NEW YORK CITY — I grew up in Iloilo City in the Philippines and witnessed how Dinagyang Festival started as a ramshackle religious and cultural activity until it blossomed into a behemoth international attraction.
Since the actual street dancing Dinagyang festivities romped off in the 70’s, the real problem was peace and order–drunken revelries, ill-behaved drug addicts and gangs composed of skinny but tattooed teenagers.
No invasion of the third kind. No rebellion. No earth-shaking tumult.
There were incidents of mugging, snatching, vandalism, acts of lasciviousness, street rumble, stabbing, among other street-level crimes. The police handled the situation and nipped the troublemakers in the bud.
It’s the proliferation of illegal drugs, especially shabu, and the sales of liquor in the streets that should be regulated if not stopped during the week-long festival in the month of January.
Not the “jamming” of cellular phone signals.


When communication lines are shut down during important events, we jeopardize the comfort and safety of visiting tourists and the residents who update their relatives abroad on what’s going on in their locality.
Drug addicts and drunken dolts don’t use high-tech communication gadgets to create trouble. Police deployed in performance areas can manually overpower any amok in the crowd.
No real terrorists from other regions–or even outside the country– will commit a hara-kiri or kamikaze attack by sneaking inside the well-guarded Iloilo City, surrounded by treacherous rivers, just to sabotage the Dinagyang.
If they intend to extort, bringing an explosive device in Iloilo City is like holding a microphone in public and announcing that they would pee at Plazoleta Gay.
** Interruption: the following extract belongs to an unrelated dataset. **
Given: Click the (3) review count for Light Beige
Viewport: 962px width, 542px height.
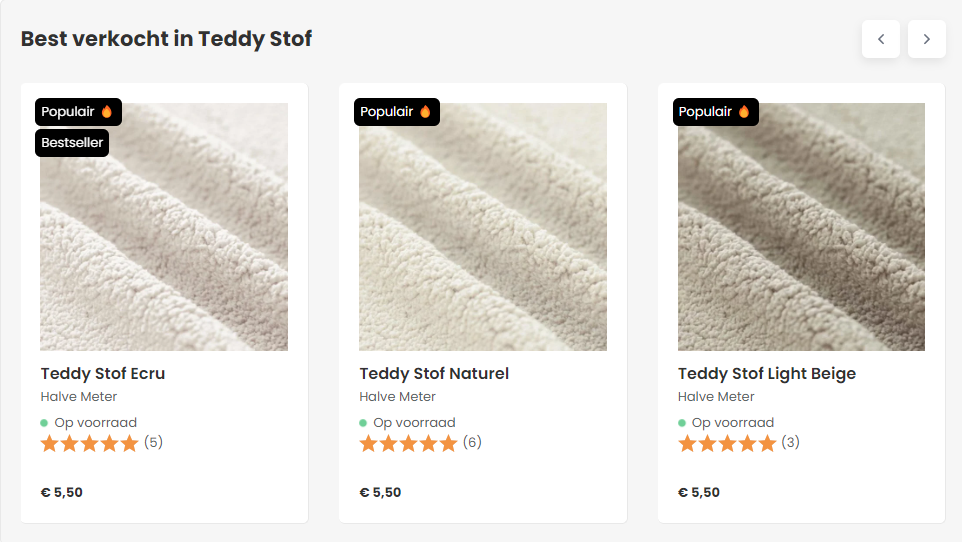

If they intend to send a political message, they will not only be barking at the wrong tree, they will be in the wrong place of the planet. Malacanang and Imperial Manila are several islands and regions away.
Good that the Iloilo City Police Office (ICPO) is reportedly not keen on recommending the jamming of mobile signals in the metropolis during the two-day Dinagyang highlights on January 21-22, 2017.


Signal jamming or shutting down cellular phone signals is necessary and effective in events where the visiting VIPs in the country are considered as “security risks.”
Especially when the occasion attracts a large number of crowd like the recent Black Nazarene procession, which drew 1.5 million devotees in the streets.
Like when Pope Francis visited the Philippines on January 15-19, 2015. And when state leaders gathered for the APEC Meeting.
Or even during the 2017 Miss Universe coronation night where foreign dignitaries and high government and military officials would be in attendance.
Mobile phone signals may also be jammed if there are special police operations like the raids conducted in the shabu-infested National Bilibid Prison.
The purpose is to prevent terrorists and criminals from sabotaging the events or operations by knocking out their communication.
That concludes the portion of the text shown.